Norway’s Government Pension Fund Global (GPFG) – the world’s richest sovereign wealth fund – has begun to divest from coal and other fossil fuels.
In May last year, the UN called on Norway to close its coal mines on the Arctic archipelago of Svalbard. Yet it seems as though the Nordic country has gone beyond that. At the end of 2014, the country had removed 32 coal mining company’s from the GPFG portfolio, citing the risk they face from regulatory action on climate change.
The country still has 5% of its US$850 billion wealth fund invested in fossil fuel companies. Yet mutterings from Oslo suggest that this could soon be cut, too.
In total, 114 companies have been dumped on “environmental and climate grounds” in the CPFG’s first report on responsible investing. The companies divested also include tar sands producers, cement makers and gold miners.
The country also committed itself to reducing emissions to 40% below 1990 levels by 2030 as its pledge to the international climate agreement set to be adopted at the end of the year at the UN summit in Paris.
The report comes on the back of recent findings in a study released by University College London (UCL) that 82% of the world’s coal reserves must stay in the ground if we are to stand a 50-50 chance of limiting global warming to 2°C and thereby avoid the potentially catastrophic effects of climate change such warming would bring.

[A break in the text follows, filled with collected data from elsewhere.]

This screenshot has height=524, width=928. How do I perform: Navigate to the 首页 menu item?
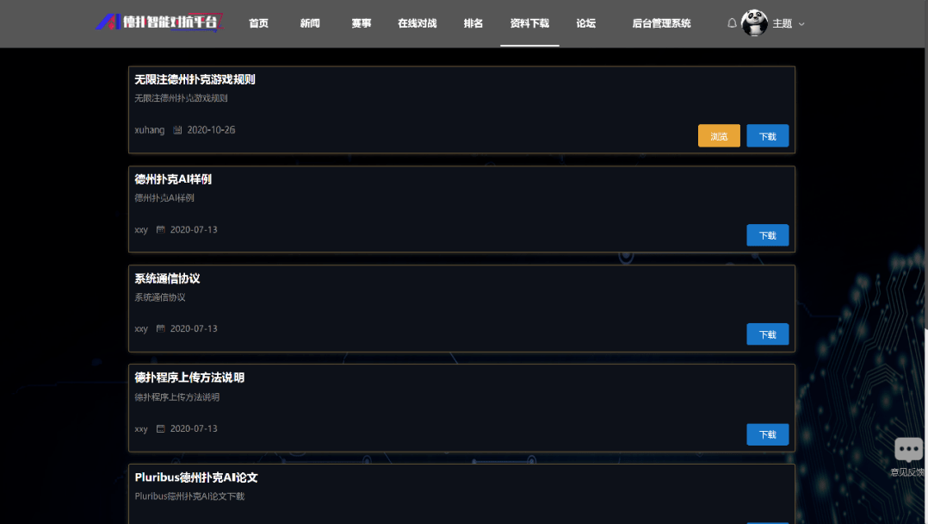pyautogui.click(x=258, y=23)
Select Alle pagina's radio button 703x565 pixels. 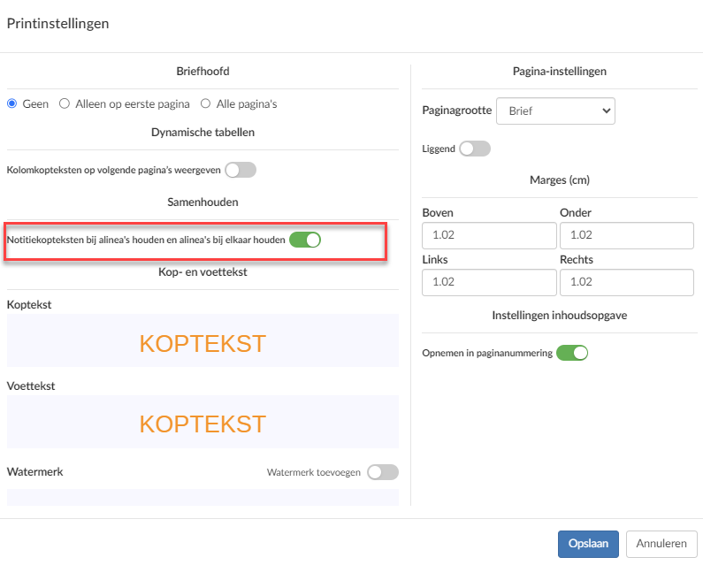coord(205,104)
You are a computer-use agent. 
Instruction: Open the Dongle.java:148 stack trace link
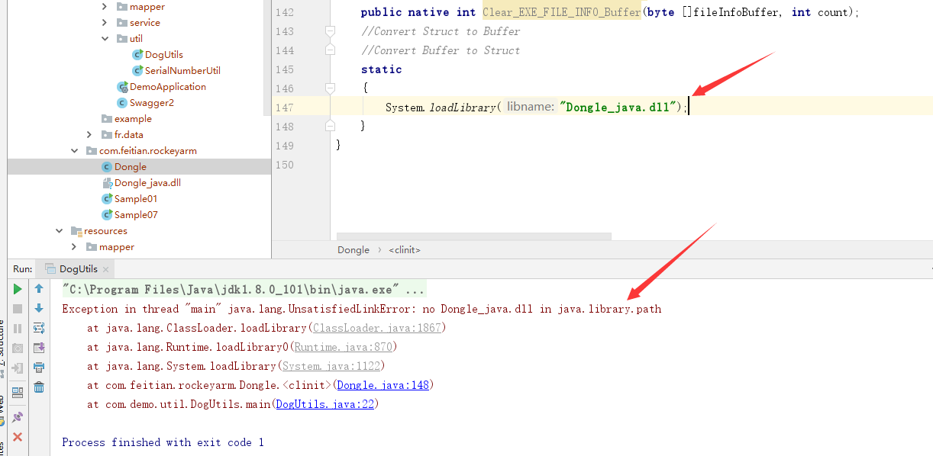(x=383, y=384)
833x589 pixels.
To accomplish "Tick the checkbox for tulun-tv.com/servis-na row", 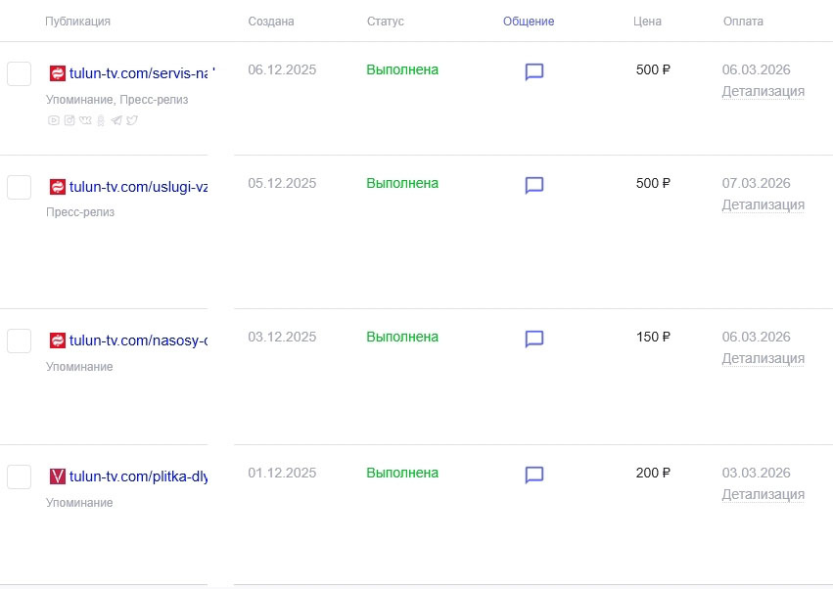I will [x=20, y=73].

“Our risk-based approach means that we exit sectors and areas where we see elevated levels of risk to our investments in the long term,” said Marthe Skaar, spokeswoman for GPFG, which has $40bn invested in fossil fuel companies. “Companies with particularly high greenhouse gas emissions may be exposed to risk from regulatory or other changes leading to a fall in demand.”
She said GPFG had divested from 22 companies because of their high carbon emissions: 14 coal miners, five tar sand producers, two cement companies and one coal-based electricity generator. In addition, 16 coal miners linked to deforestation in Indonesia and India were dumped, as were two US coal companies involved in mountain-top removal. The GPFG did not reveal the names of the companies or the value of the divestments.

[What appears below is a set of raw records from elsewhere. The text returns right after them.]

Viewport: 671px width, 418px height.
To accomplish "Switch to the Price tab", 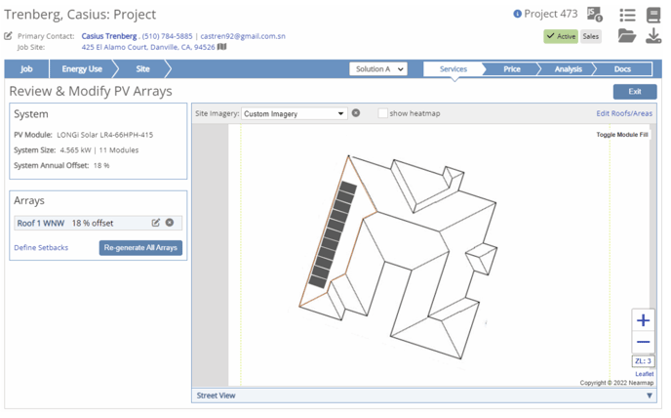I will pyautogui.click(x=512, y=69).
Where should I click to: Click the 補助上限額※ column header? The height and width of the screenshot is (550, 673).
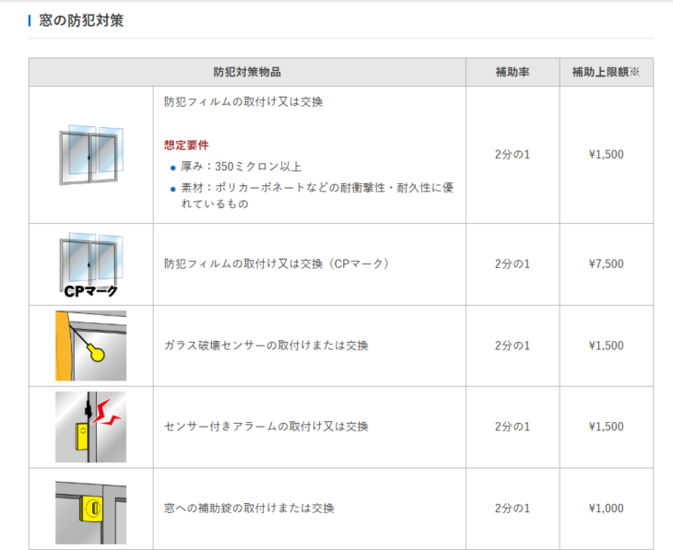click(x=606, y=72)
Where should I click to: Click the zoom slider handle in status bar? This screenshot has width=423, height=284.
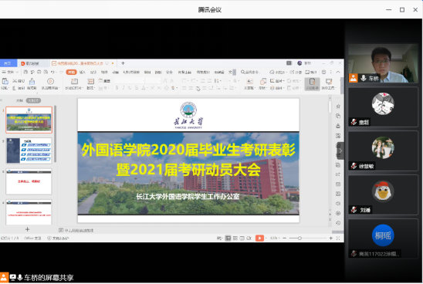(299, 238)
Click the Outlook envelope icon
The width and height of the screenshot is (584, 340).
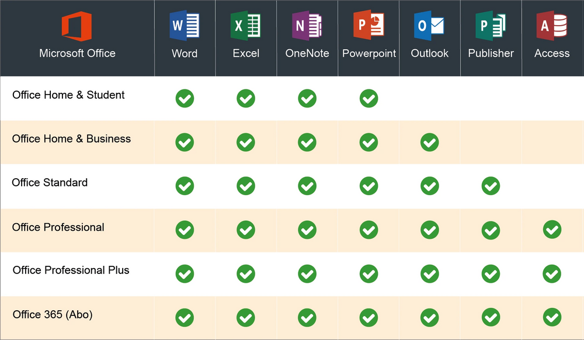[430, 23]
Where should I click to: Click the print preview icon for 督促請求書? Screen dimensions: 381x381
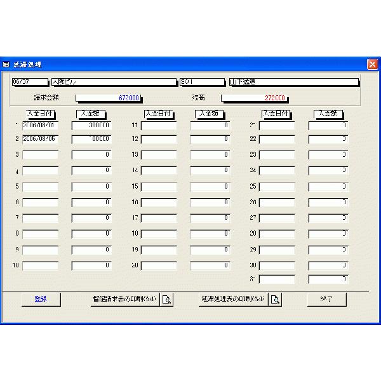coord(166,300)
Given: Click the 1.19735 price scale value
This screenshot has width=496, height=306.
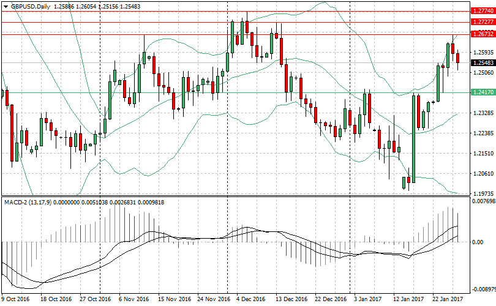Looking at the screenshot, I should click(x=483, y=193).
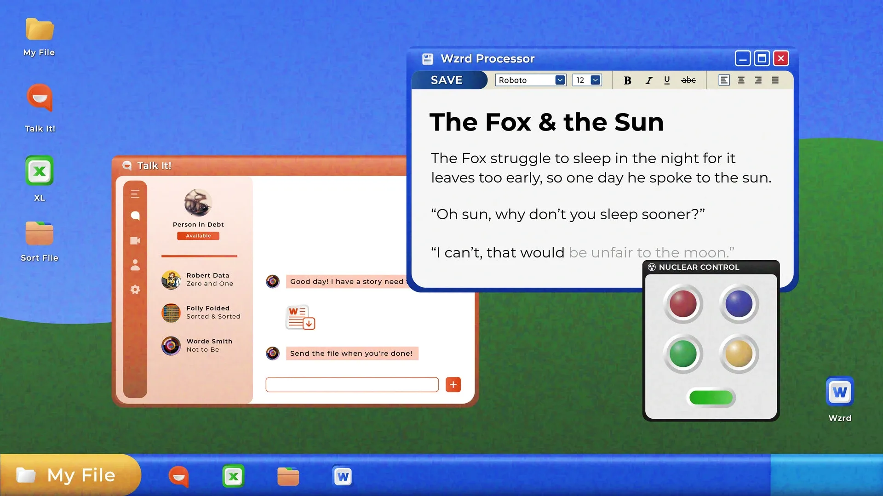Justify the document text

pyautogui.click(x=775, y=80)
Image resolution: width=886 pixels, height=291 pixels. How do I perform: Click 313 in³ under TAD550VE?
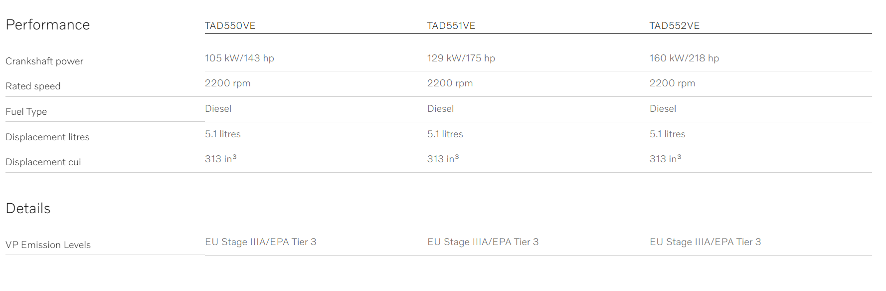tap(221, 159)
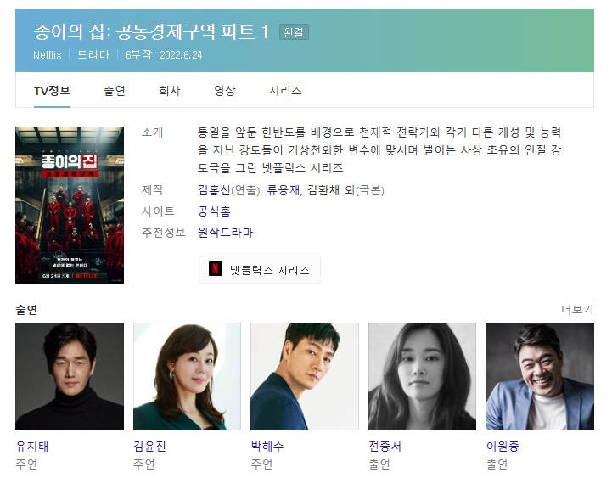Open 유지태's profile photo
This screenshot has width=612, height=478.
coord(70,376)
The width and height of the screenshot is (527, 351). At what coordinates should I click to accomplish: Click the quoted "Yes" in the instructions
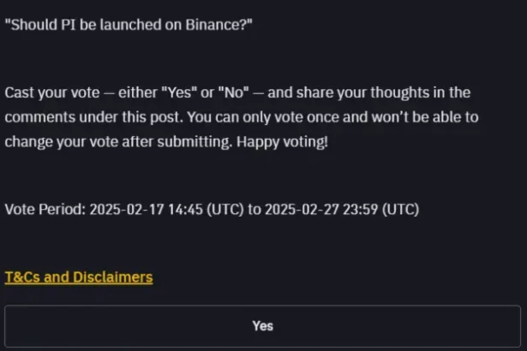pos(179,92)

“One of the largest global investment institutions is winding down its coal interests, as it is clear the business model for coal no longer works with western markets already in a death spiral, and signs of Chinese demand peaking,” said James Leaton, research director at the Carbon Tracker Initiative, which analyses the risk of fossil fuel assets being stranded.
A report by Goldman Sachs in January also called time on the use of coal for electricity generation: “Just as a worker celebrating their 65th birthday can settle into a more sedate lifestyle while they look back on past achievements, we argue that thermal coal has reached its retirement age.” Goldman Sachs downgraded its long-term price forecast for coal by 18%.